The great danger faced by students of martial arts studies is that our personal practice will present us with a mirror showing only what we most desperately want to see.  In it we may find reflected our own desires and life experience. The truth of the matter is that Japan’s ancient warriors didn’t need martial arts schools to become fearsome killers on the battlefield.  As Bennet, Hurst and others have shown, formal fencing schools only arose when warriors began to seize control of the polity from the hereditary nobility and needed to demonstrate their cultural refinement through the creation of social institutions mirroring the tea and poetry schools of their social betters. At the most basic level, Japanese martial arts have always been about something other than training battlefield techniques.  There are easier ways to do that.

It’s also important to note that their early fencing schools focused not on “sparring,” “MMA with swords” or any type of modern combat sport, the sorts of training modalities that we currently view as most “realistic.”  This was simply too dangerous in an era with solid wooden training weapons. Instead students worked to perfect two-person katas for hours on end.  This is almost the exact opposite of what we would think of as battlefield martial arts training today.

The way in which these kata were practiced was strongly shaped by cultural convention.  In most of these imaginary exchanges one player would enact the killing or maiming of their training partner.  By tradition the younger or more junior member of the training pair would practice the “winning” technique, whereas the senior student or instructor would play the role of the loser.  Such an arrangement is pregnant with symbolism.  While the up and coming warriors sharpened their skills, seeking to supplant those senior to them within society’s social and military structures, more experienced warriors spent hours every week psychologically preparing for their own violent deaths.

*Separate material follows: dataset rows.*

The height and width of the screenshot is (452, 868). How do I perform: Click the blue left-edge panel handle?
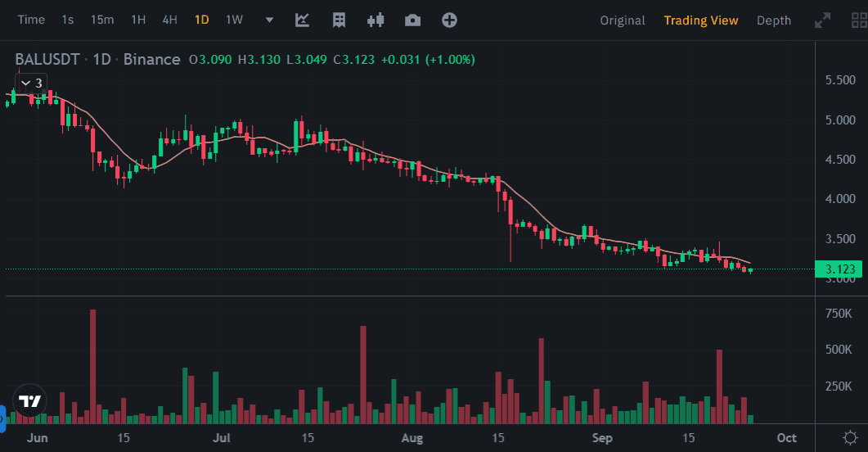(x=2, y=416)
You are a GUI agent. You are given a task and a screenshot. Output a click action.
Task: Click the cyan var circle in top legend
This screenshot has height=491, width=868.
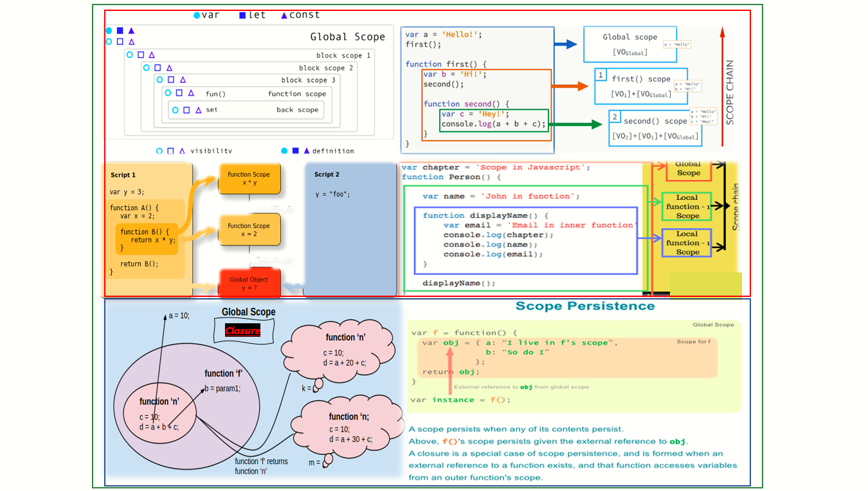pyautogui.click(x=197, y=15)
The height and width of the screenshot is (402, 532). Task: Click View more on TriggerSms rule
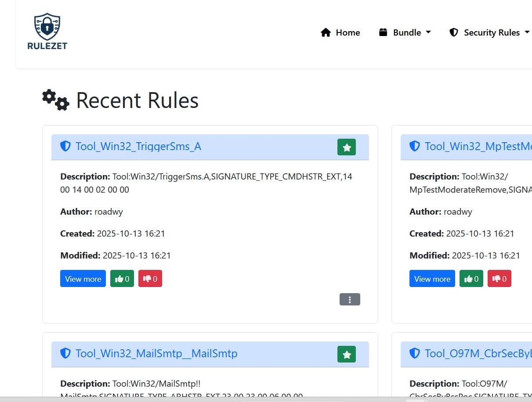pos(83,279)
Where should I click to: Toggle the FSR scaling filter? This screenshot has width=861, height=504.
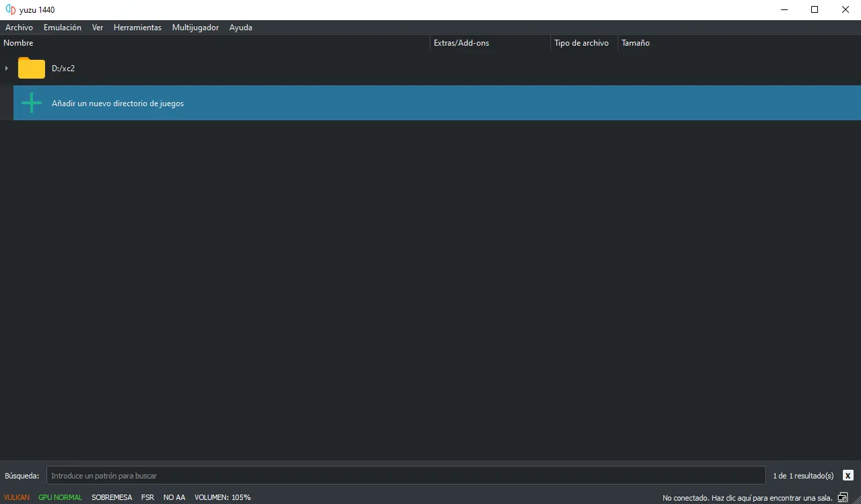(x=147, y=497)
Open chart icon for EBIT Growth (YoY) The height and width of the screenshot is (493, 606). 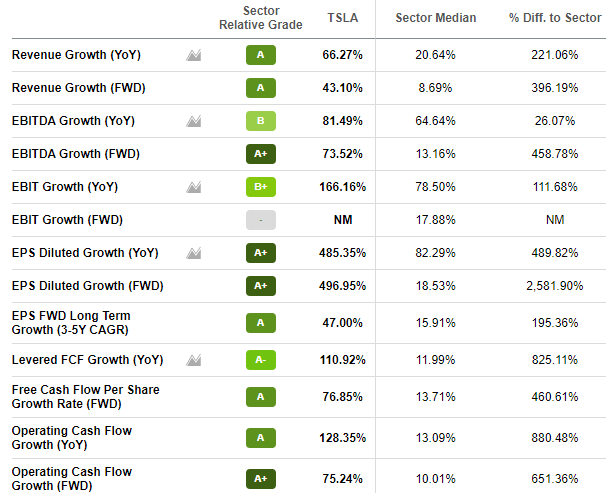point(194,187)

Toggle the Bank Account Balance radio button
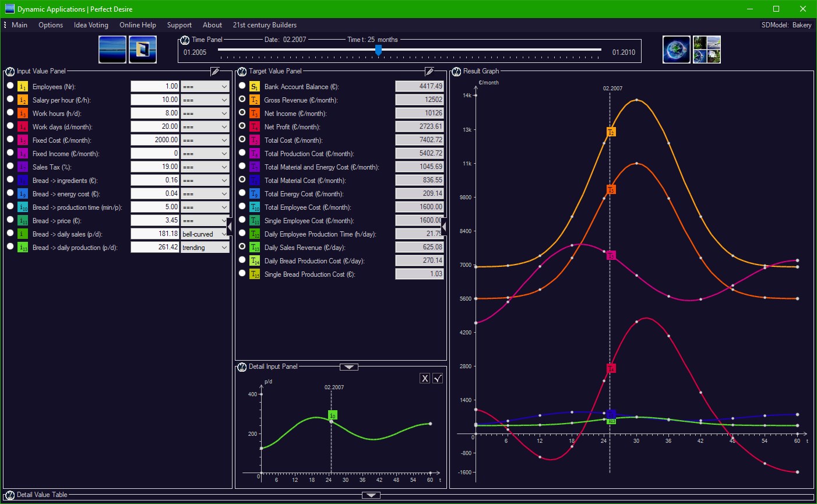(242, 86)
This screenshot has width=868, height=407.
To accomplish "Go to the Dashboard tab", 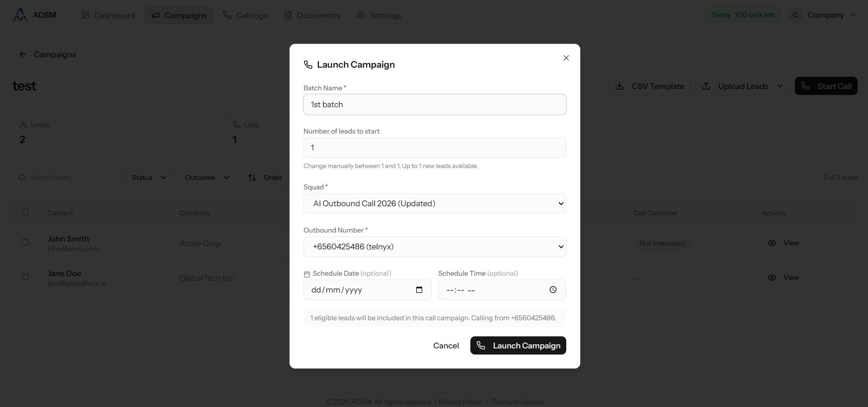I will 108,15.
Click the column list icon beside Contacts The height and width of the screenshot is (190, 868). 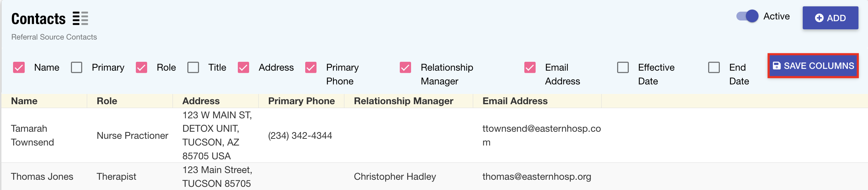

We risk missing the point by noting that no bladed exchange carried out in the chaos of a real battlefield will look exactly as it did in the training hall.  I suspect that many of the battles being fought there were more personal and psychological in nature.  Thinking psychoanalytically, battlefield veterans such as Draeger and his Japanese interlocutors, all survivors of a violent historical period, seemed to seek out martial art training not because anything in it realistically portrays the challenge of crossing a beach under heavy artillery fire.  Rather they found training these systems, and then passing them on to future generations, to be therapeutic. In that respect they were probably very much like their Bushi and Samurai predecessors.

Shifting Subjectivities on Guam

D. S. Farrer begins his recently published ethnographic treatment of a martial arts school in Guam by noting that “Brazilian Jiu Jitsu is therapy.” Printed on stickers and signs, this thought seems to have become something of a catch phrase in the community which gathered at the Spike 22 gym.  What was meant by the statement was less clear and constantly shifting.  Farrer noted that the phrase could be tossed out as a hypermasculine jab at supposedly weak individuals seeking psychological intervention for dealing with the very real stresses of life on an island dominated by police, military and para-military institutions.  At other times the phrase seems to have been taken up in earnest as instructors sought to help students rethink their relationships with exercise, diet, lifestyle as well as their internal attitudes.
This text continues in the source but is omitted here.